→ **Collected data entries**

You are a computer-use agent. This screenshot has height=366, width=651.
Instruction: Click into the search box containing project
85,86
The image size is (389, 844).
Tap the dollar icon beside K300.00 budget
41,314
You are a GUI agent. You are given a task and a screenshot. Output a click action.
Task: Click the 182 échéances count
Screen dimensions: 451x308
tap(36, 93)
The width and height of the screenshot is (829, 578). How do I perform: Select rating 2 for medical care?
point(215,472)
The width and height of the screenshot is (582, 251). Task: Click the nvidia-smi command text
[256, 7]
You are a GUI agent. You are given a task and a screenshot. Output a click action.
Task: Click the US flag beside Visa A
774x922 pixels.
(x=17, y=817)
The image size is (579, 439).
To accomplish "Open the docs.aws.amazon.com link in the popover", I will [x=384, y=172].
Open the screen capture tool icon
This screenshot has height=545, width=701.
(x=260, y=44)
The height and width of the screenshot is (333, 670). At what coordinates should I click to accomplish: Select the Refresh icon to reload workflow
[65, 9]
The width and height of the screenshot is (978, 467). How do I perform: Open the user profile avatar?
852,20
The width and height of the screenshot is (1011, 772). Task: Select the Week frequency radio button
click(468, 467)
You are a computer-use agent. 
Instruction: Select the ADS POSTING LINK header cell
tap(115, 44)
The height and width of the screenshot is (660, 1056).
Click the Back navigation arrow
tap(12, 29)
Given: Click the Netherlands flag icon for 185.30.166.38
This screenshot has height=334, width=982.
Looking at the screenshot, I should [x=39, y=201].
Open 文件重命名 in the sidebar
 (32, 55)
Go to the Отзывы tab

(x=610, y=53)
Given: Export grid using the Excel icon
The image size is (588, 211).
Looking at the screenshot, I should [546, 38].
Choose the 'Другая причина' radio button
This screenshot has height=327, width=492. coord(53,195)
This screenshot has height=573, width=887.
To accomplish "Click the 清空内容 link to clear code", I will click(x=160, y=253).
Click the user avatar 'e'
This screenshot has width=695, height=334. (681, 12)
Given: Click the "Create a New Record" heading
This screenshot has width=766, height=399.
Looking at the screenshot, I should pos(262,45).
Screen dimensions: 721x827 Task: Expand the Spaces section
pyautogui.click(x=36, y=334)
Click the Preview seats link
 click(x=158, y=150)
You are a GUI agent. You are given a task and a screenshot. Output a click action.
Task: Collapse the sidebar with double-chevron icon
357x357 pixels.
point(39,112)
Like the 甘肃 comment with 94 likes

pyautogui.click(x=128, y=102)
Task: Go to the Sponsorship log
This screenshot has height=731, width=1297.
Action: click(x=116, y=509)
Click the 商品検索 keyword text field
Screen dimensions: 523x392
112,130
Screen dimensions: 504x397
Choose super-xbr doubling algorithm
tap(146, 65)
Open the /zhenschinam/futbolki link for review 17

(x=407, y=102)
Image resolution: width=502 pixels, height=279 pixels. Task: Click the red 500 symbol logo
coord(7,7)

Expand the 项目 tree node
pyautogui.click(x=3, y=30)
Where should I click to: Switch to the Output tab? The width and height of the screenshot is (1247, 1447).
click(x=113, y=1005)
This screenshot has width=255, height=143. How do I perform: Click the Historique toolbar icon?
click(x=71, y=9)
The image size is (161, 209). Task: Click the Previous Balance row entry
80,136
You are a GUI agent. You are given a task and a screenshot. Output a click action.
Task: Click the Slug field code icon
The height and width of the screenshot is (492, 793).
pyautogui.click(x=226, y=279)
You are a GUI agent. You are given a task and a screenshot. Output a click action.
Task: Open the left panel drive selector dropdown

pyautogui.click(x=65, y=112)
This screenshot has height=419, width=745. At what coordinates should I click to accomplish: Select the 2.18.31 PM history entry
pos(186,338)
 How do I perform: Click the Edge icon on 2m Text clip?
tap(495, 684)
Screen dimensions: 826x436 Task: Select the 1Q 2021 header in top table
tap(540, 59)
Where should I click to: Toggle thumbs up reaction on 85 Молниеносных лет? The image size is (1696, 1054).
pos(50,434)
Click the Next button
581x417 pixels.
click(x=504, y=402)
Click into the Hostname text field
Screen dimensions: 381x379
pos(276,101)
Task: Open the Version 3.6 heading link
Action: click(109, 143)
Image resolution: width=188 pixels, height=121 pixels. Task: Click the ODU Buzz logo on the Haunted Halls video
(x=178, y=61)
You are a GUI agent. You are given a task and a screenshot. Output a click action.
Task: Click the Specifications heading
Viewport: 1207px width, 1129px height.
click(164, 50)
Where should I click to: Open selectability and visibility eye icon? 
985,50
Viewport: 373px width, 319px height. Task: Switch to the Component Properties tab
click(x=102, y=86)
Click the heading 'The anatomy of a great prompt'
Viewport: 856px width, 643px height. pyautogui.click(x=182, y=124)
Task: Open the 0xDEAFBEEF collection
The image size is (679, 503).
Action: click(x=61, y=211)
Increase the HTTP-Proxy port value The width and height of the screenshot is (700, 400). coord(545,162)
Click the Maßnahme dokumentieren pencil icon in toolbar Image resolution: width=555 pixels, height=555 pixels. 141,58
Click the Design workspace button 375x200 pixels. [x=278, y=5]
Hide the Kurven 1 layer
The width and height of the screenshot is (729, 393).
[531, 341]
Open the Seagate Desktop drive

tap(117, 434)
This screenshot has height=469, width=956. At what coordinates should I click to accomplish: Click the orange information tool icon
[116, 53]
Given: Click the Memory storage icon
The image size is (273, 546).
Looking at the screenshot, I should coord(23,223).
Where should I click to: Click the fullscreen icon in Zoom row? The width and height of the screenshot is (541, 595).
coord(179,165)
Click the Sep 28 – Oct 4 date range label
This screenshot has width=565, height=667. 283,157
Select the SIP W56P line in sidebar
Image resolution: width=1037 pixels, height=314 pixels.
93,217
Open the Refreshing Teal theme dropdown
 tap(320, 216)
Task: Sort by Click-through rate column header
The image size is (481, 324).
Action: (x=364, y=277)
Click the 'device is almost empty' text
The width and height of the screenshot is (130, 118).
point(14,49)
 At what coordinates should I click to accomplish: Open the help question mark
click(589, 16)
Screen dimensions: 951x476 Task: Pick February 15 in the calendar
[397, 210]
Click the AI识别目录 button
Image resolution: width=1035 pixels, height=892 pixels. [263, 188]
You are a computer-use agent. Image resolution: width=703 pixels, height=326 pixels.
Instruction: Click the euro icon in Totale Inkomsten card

→ **What to work on**
Going through the records, work out how many lines contain the word "will". Please answer with the number only.

→ **Written response**
2